By Colin Deas

For years, people have tried to predict how human society will change, how our technology will evolve, and how we as a species will reshape ourselves.  These people range from science fiction writers to early-twentieth-century historians to experts in genetic economics, and some of them make predictions that won’t happen for many, many years yet.  But their predictions have often turned out to be true, and many of them have achieved fame for their ingenuity and faith in humanity.

Let’s take, for example, the now-deceased sci-fi and comedy writer Douglas Adams.  Considered one of the leading authorities on the fledgling Internet of the 1980’s, he predicted a number of things that have come true, including the e-reader and the open-world video game.  He dreamed of a time when people could use the Internet from the same device on which they read classic literature, listened to the radio, and watched TV, and a kind of video game where the player got to choose where to go and what to do.  He also predicted a number of other things that have come to fruition, including the slow loss of profit of music companies from musical piracy and the connection of people over the web (through sites like Facebook and Skype). 

A more current futurist is Juan Enriquez, founder of the Life Sciences Project at Harvard Business School and expert in the economics of modern genetics.  Through his keynote presentations, books, and classes, he teaches that the next frontier for human beings to break is not space or the ocean or the mind, but is in fact the human genome.  He has studied the rise of companies specializing in DNA study and preservation, and has predicted that, if we help the research of the human genome proceed, we will eventually eliminate genetic disease, cancer, and other deadly diseases.  He also believes that, by researching the human genome, we will unlock a treasure trove of genetic knowledge and history. So far, he’s on the right track.  Governments in Europe, Japan, and the USA are pushing genetic research forward, trying to crack the human genome.

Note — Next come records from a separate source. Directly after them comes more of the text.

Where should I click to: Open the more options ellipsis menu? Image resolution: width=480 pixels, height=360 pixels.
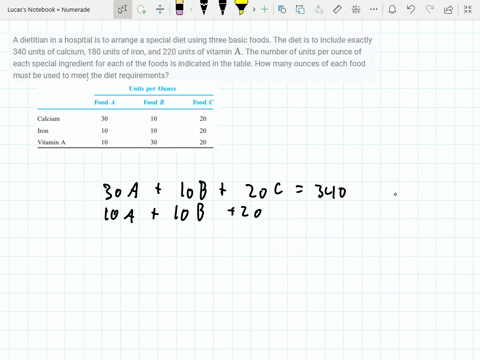pyautogui.click(x=374, y=9)
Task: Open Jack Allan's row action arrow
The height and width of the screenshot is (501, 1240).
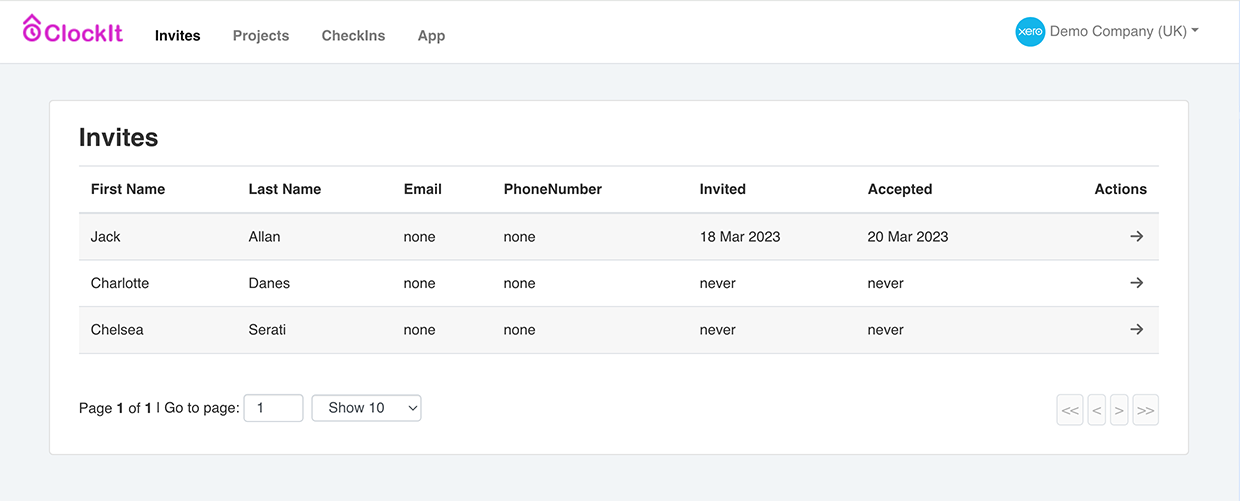Action: (x=1136, y=237)
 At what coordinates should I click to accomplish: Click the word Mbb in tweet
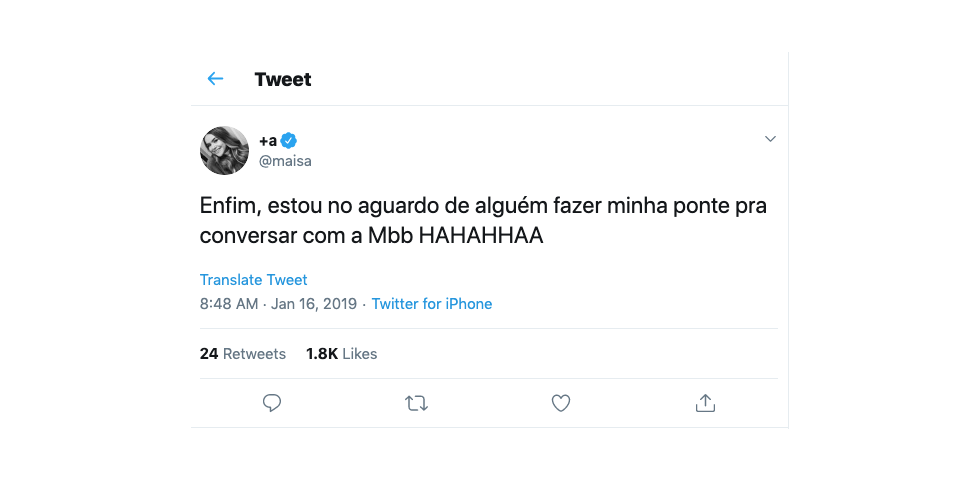(x=390, y=236)
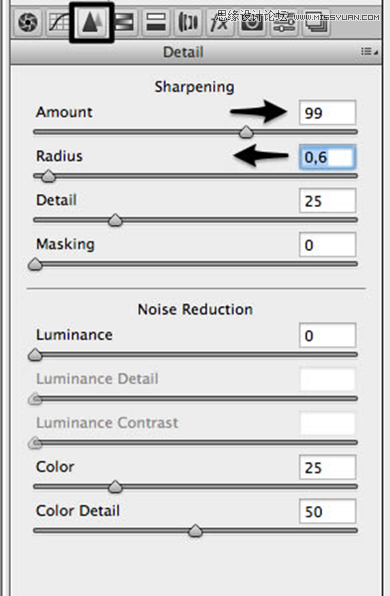This screenshot has width=390, height=596.
Task: Open the HSL / Grayscale tab icon
Action: [124, 22]
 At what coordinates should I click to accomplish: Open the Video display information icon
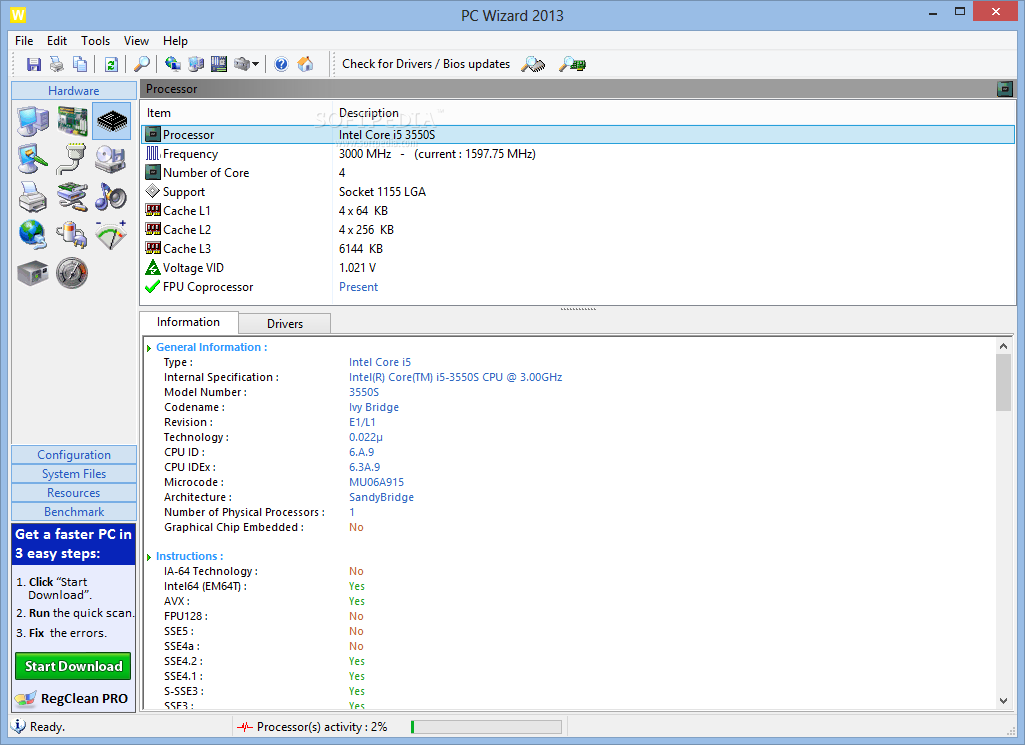click(31, 158)
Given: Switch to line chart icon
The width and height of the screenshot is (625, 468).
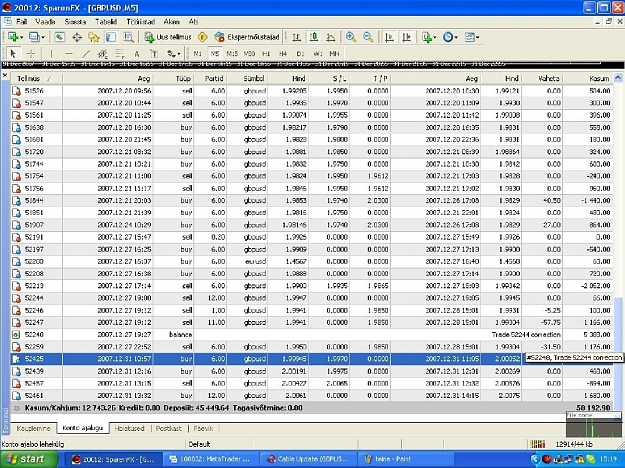Looking at the screenshot, I should click(330, 37).
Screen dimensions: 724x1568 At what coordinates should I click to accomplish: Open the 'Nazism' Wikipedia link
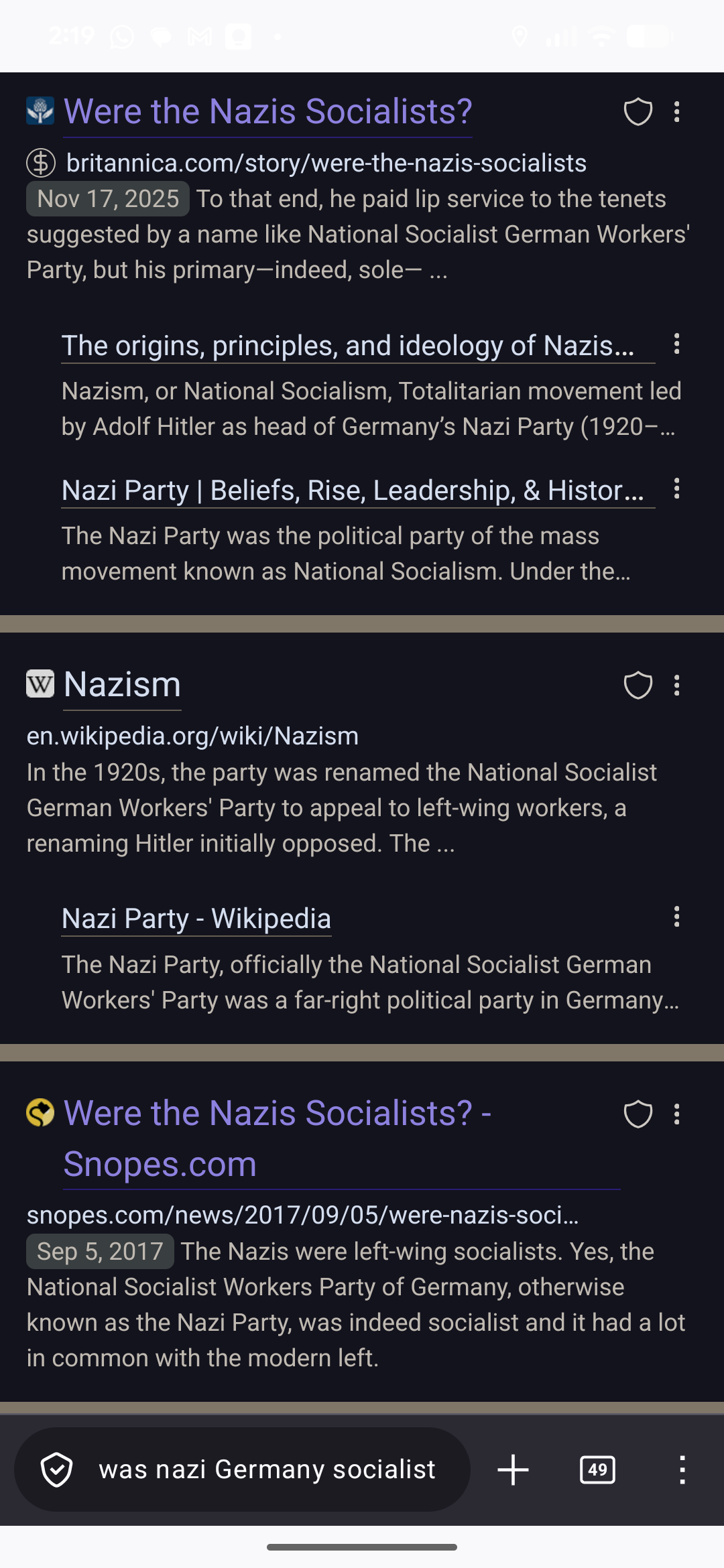pos(123,685)
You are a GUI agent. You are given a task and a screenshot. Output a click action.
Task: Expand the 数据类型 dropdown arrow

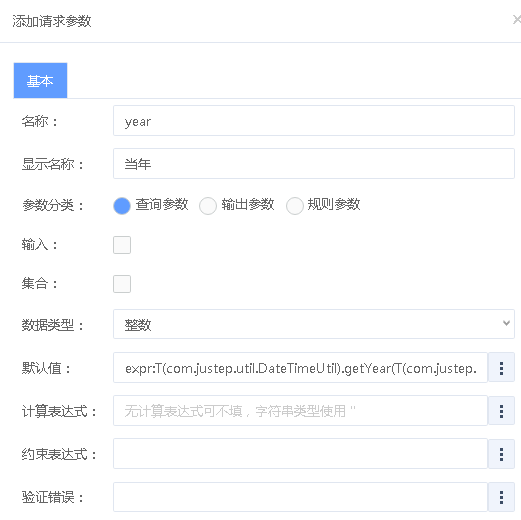(506, 323)
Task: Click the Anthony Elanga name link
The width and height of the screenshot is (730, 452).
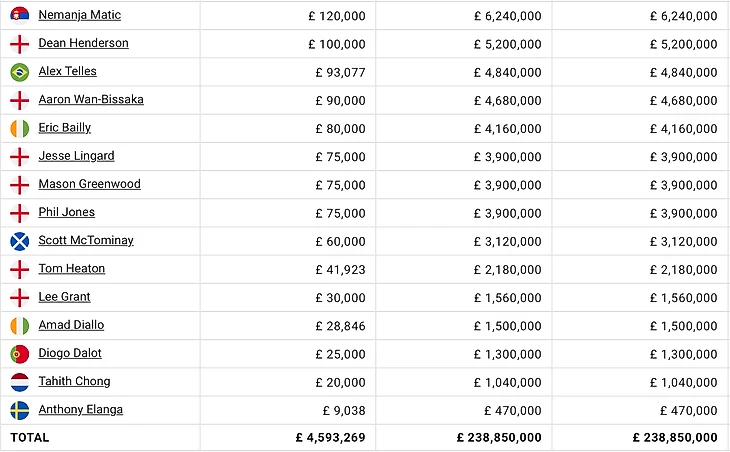Action: (80, 410)
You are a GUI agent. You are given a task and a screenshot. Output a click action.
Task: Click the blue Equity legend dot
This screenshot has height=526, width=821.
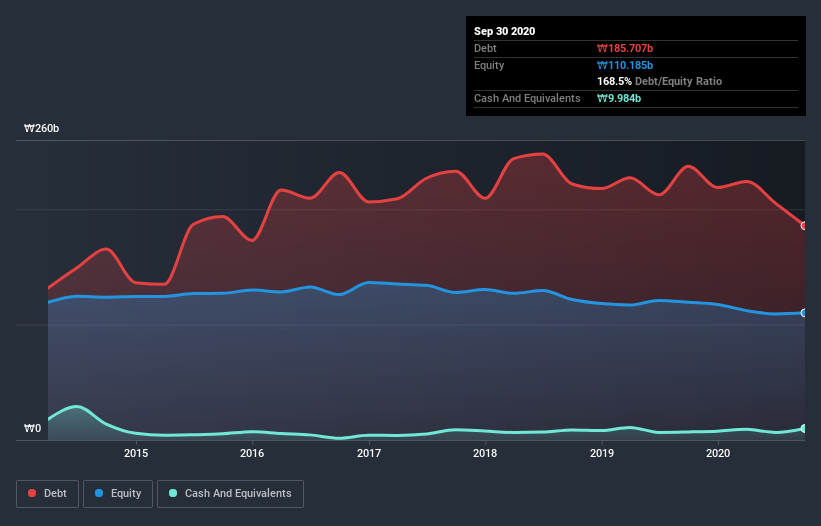coord(99,493)
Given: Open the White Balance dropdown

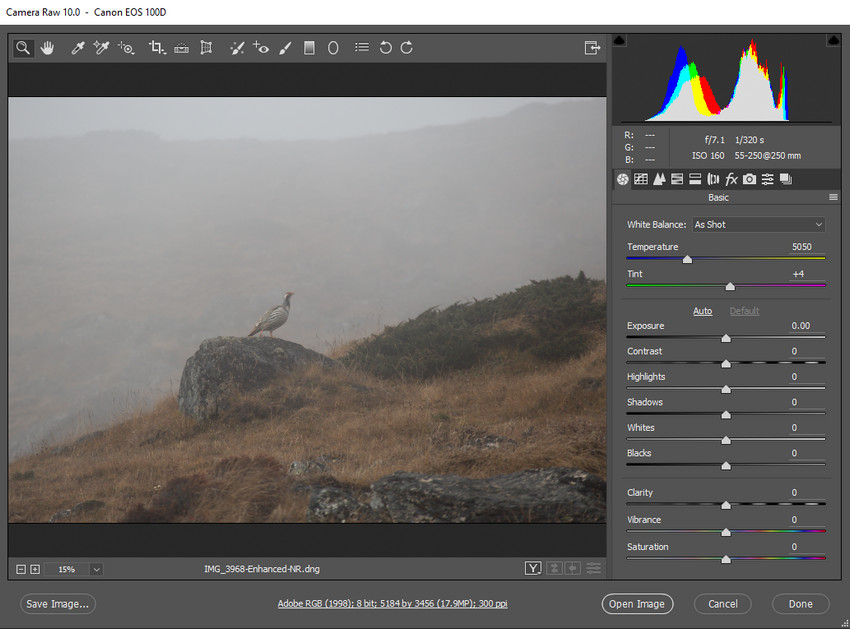Looking at the screenshot, I should pos(757,224).
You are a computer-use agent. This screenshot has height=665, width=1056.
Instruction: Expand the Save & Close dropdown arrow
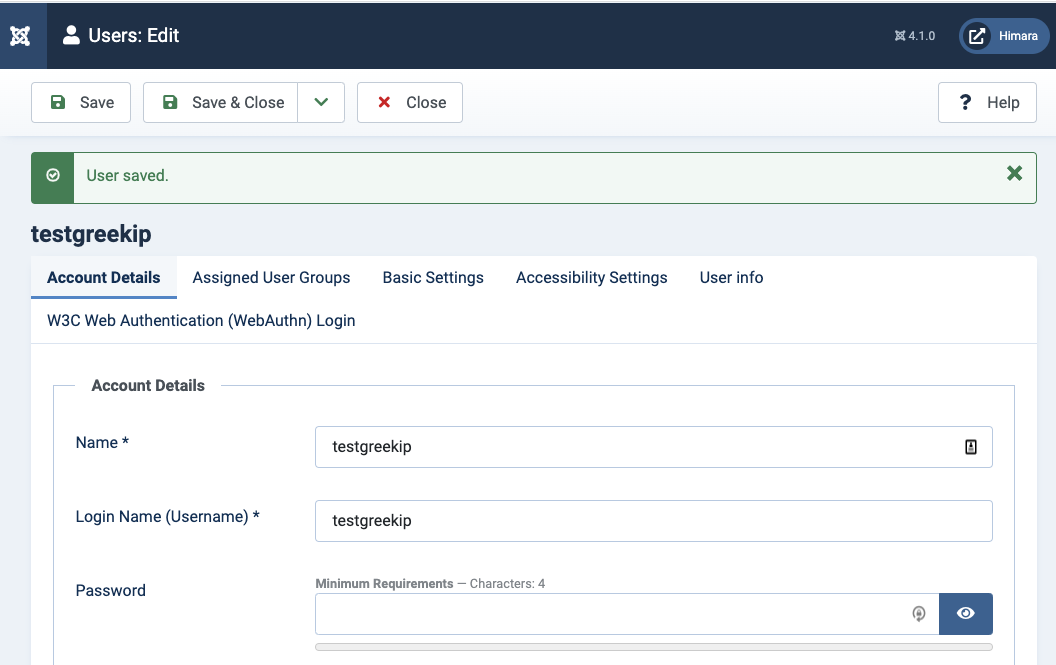[321, 102]
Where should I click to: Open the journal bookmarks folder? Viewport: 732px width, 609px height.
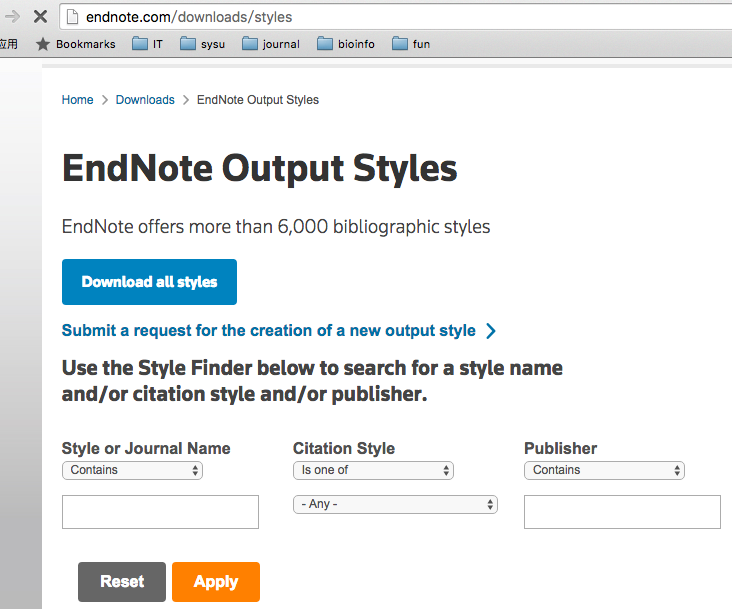271,44
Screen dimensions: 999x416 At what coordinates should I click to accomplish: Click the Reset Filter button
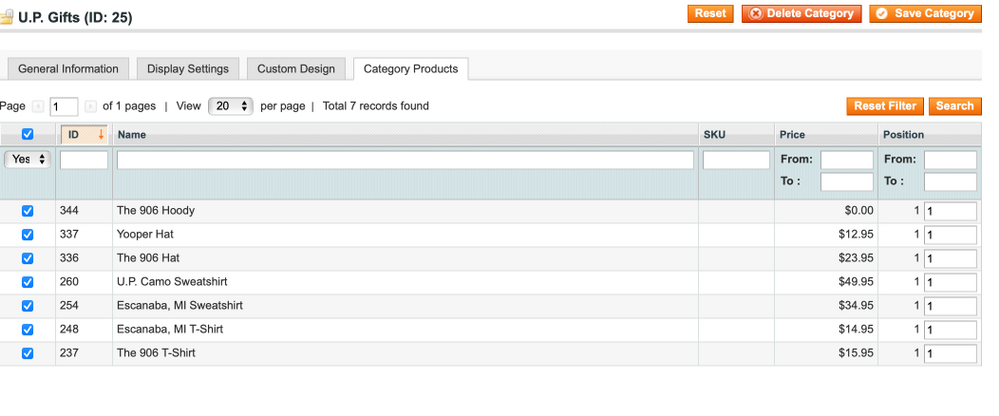click(884, 106)
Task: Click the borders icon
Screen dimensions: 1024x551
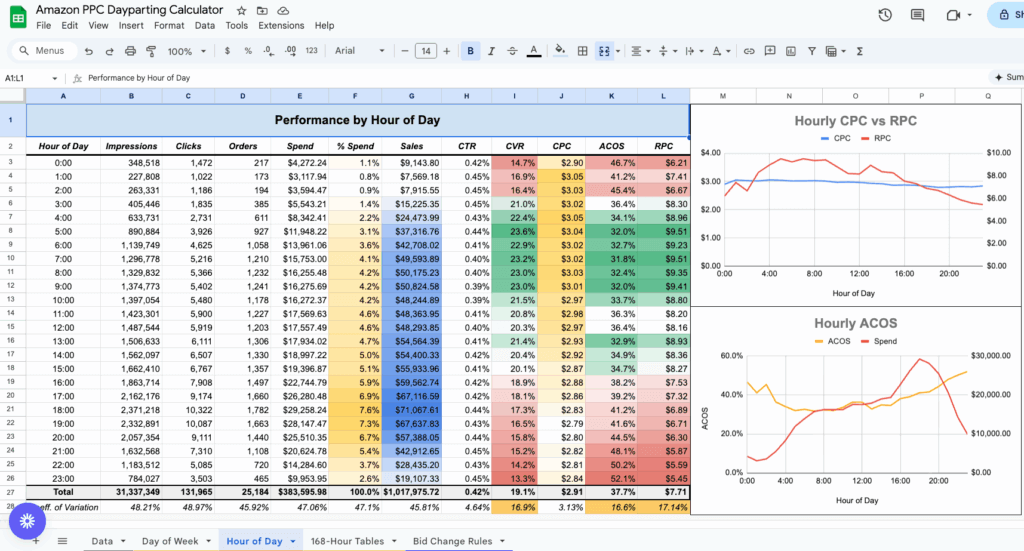Action: coord(581,51)
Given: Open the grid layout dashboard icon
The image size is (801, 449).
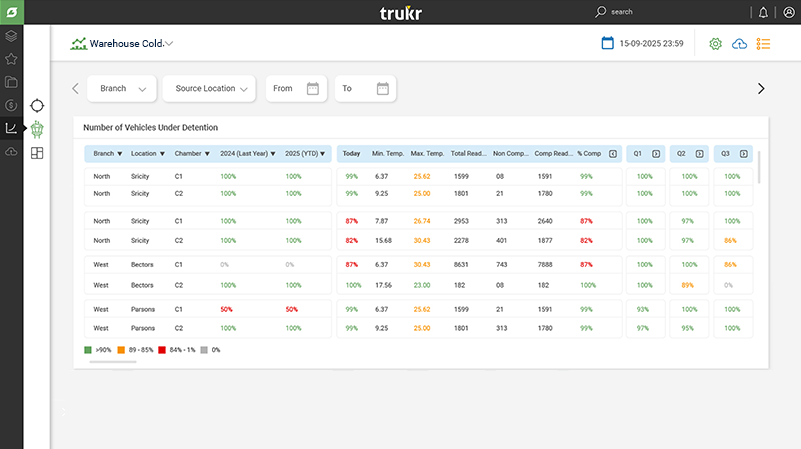Looking at the screenshot, I should 37,153.
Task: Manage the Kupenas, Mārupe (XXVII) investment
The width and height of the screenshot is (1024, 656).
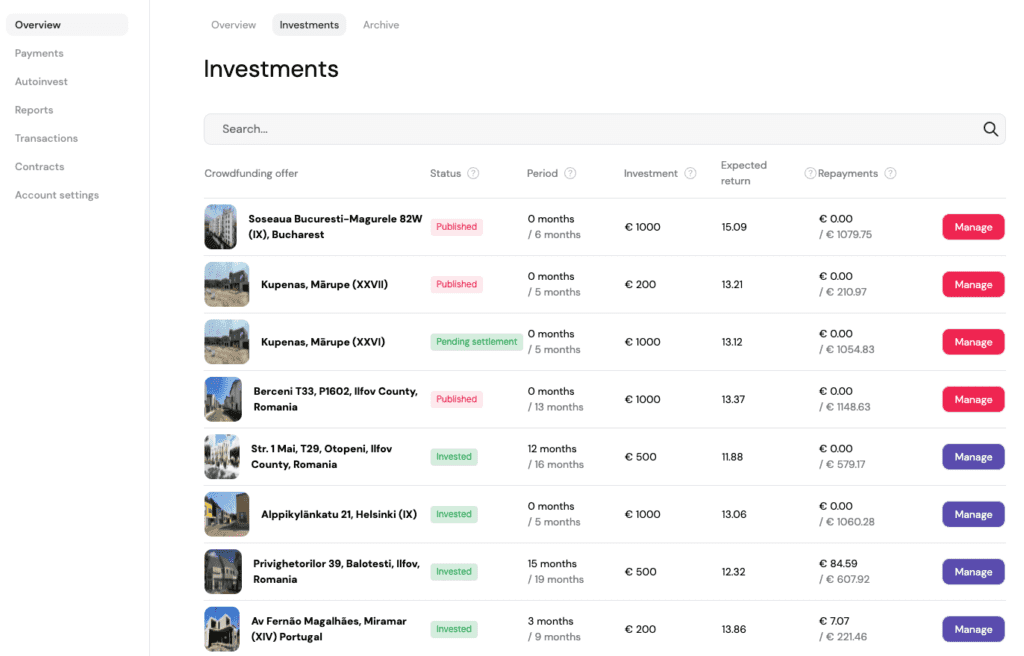Action: pyautogui.click(x=973, y=284)

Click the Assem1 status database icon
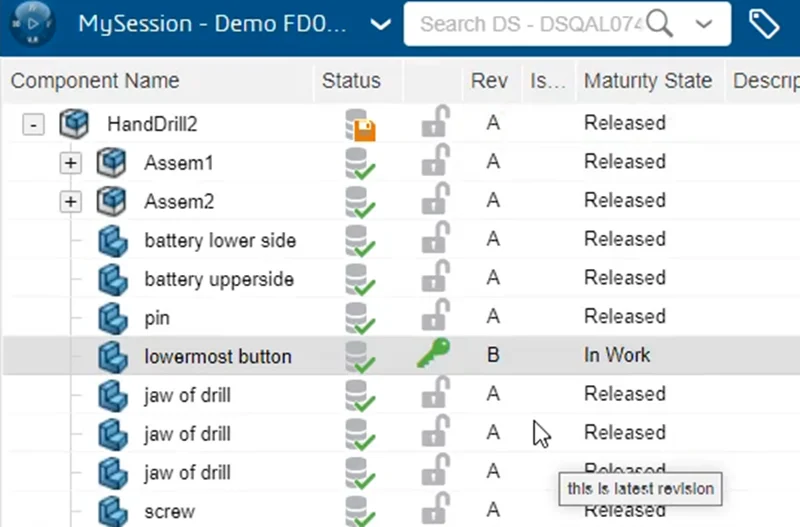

Our species has done an incredible amount in our relatively short time here on Earth. But human society still has has a lot to discover, about ourselves and about the universe, and people like the futurists will continue to push research forward through their passionate belief in mankind.  We must, as a species, help them in their quest.  We have so much potential in the ingenuity of our minds and the emotion of our hearts; we just need to find out how to correctly channel them.  If we were all to help the progress of science and technology, we’d get much closer to solving the tangible problems of Third-World countries, of human disease, of resource management, of nuclear war.  We could expand upwards into space, down in to the oceans and the Earth’s crust, past the realms of quantum physics, back in history to discover the secrets of our past.  We could stride forward confidently, knowing that there are few problems that we can’t face.